A Christmas Reflection by Fr Ultan McGoohan, Diocesan Director of Pastoral Services
This Christmas marks the two hundredth anniversary of the first performance of that much loved festive hymn, Silent Night. The words were written by a young priest, Joseph Mohr and the melody was composed by his friend Franz Xavier Gruber. It was performed for the first time at Midnight Mass in Fr Mohr’s parish church in the Austrian village of Oberndorf. Appropriately enough, the church was called St Nicholas’s.
For the past two centuries this hymn which captures Christmas for so many has been performed all over the world, in many and varied circumstances. Most famously, it was sung by soldiers who left their trenches to greet each other in ‘no-man’s land’ at Christmas 1914.
We gather at another significant Christmas. As Brexit looms Ireland’s future seems uncertain. Many people of faith feel marginalised following the removal of the right to life for the unborn from our constitution and the hostility that greeted the visit of Pope Francis to Ireland last August.
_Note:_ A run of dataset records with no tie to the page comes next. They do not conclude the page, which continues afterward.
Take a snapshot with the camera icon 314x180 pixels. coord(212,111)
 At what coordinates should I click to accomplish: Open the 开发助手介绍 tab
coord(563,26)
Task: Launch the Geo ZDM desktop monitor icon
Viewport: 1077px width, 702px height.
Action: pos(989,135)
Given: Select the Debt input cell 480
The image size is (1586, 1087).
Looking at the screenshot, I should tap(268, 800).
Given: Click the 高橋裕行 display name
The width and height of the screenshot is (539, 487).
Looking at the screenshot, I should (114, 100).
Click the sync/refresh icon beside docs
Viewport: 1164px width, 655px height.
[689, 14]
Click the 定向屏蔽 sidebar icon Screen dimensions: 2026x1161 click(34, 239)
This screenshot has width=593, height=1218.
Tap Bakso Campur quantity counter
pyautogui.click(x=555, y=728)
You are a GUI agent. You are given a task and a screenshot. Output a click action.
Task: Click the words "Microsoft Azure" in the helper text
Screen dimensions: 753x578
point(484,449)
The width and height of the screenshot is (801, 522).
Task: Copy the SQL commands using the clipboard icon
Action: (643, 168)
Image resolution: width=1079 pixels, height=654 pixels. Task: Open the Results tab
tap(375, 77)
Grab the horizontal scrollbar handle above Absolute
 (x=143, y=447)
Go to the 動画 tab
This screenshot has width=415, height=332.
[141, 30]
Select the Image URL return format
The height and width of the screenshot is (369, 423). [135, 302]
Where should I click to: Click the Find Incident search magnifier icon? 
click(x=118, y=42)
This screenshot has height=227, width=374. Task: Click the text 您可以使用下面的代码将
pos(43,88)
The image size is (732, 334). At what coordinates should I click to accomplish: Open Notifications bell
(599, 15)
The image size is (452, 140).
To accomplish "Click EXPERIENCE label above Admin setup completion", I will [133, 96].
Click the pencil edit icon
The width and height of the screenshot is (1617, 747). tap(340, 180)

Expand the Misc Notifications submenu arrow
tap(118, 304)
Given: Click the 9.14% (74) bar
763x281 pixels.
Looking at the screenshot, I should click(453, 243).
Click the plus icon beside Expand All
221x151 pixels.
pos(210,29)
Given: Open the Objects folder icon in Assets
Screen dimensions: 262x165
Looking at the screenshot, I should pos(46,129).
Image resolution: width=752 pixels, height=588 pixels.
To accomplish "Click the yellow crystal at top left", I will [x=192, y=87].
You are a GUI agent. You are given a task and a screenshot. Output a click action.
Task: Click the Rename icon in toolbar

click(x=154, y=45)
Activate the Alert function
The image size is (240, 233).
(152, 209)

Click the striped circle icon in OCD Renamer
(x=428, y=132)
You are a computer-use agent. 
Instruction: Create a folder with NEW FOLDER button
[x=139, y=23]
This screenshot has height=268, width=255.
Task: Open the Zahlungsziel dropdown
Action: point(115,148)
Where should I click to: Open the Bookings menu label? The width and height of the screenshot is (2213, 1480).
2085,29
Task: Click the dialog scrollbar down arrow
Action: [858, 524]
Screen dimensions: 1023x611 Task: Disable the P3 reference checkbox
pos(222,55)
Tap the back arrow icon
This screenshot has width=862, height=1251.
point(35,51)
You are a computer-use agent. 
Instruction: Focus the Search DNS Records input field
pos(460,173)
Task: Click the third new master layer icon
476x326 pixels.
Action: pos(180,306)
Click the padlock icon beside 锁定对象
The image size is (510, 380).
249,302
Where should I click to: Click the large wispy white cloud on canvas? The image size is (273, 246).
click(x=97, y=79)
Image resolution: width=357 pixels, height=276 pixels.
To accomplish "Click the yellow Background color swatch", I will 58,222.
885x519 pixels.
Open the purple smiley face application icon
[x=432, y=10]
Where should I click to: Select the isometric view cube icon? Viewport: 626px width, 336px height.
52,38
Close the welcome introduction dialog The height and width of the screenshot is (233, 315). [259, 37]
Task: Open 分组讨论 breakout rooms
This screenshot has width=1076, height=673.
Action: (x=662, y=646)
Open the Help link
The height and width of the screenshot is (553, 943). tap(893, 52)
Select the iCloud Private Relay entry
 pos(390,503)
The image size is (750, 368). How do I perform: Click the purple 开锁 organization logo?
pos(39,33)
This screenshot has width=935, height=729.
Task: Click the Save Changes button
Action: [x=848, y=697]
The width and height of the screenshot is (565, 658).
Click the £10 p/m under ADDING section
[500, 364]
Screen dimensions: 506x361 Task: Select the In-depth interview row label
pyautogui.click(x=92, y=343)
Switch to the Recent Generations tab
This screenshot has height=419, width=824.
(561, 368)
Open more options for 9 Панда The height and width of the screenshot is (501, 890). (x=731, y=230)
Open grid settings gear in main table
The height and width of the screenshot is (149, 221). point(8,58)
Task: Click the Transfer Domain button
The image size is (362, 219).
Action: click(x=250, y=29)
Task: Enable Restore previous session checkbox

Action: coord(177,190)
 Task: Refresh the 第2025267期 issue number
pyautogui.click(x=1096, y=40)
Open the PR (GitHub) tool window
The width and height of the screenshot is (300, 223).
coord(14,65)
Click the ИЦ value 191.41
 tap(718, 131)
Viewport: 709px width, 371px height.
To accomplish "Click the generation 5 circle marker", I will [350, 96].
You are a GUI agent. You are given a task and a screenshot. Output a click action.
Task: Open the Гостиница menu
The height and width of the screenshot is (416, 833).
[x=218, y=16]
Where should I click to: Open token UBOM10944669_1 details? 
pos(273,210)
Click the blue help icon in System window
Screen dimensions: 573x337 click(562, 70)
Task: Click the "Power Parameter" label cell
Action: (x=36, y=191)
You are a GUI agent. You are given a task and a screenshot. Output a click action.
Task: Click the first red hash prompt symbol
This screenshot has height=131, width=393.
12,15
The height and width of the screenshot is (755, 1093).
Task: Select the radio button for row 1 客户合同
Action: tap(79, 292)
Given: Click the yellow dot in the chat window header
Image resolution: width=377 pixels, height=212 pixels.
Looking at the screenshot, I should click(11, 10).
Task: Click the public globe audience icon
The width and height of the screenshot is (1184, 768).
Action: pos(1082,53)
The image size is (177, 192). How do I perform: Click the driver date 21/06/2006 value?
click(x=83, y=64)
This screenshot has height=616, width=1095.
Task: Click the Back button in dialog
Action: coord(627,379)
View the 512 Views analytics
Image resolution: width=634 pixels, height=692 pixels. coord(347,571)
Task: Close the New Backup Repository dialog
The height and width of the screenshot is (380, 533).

This Christmas as we celebrate the birth of the ‘Holy Infant so tender and mild’ we are inspired to renew our commitment to the sacredness of vulnerable human life at its beginnings. Christmas reminds us that though we may feel that our back is to the wall, Christ invites us to leave our defensive trenches and to bring his message into ‘no-man’s land’, for ‘Christ the Saviour is born, Christ, the Saviour is born.’
Happy Christmas from all of us here at the Pastoral Centre!